Task goal: Scan the entries below and extract each line with the word "Download" in it.

Saved entries

::::

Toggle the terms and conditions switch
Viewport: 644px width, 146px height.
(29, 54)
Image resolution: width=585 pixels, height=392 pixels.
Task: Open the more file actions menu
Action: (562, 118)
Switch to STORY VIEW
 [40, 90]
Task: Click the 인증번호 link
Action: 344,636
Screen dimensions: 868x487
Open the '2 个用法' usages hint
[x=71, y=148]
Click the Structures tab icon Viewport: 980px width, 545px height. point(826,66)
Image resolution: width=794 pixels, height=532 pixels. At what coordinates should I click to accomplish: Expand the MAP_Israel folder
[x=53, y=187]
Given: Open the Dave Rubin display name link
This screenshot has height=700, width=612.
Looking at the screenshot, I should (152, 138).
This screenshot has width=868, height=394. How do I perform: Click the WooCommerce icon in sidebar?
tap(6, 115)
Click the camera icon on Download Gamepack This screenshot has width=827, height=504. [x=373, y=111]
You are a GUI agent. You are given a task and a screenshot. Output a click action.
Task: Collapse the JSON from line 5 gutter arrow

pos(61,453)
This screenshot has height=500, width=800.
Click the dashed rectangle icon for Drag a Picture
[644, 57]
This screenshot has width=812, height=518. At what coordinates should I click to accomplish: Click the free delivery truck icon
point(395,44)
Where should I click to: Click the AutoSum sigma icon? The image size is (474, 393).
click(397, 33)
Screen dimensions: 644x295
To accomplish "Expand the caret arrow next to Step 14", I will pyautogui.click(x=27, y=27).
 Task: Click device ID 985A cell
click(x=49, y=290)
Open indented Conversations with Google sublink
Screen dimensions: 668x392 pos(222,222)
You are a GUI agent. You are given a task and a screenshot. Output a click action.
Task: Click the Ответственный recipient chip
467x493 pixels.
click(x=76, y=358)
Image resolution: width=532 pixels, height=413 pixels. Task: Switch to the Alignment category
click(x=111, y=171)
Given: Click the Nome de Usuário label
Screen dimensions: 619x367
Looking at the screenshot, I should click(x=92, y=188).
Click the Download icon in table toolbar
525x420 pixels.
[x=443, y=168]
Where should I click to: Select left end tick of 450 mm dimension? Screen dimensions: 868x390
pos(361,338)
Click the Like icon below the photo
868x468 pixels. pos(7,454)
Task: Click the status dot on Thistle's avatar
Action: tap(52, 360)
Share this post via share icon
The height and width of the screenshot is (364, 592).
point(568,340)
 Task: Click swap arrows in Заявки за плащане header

::::

Answer section:
Click the camera icon on Download Gamepack This screenshot has width=827, height=504. [x=373, y=111]
Click the Download icon in table toolbar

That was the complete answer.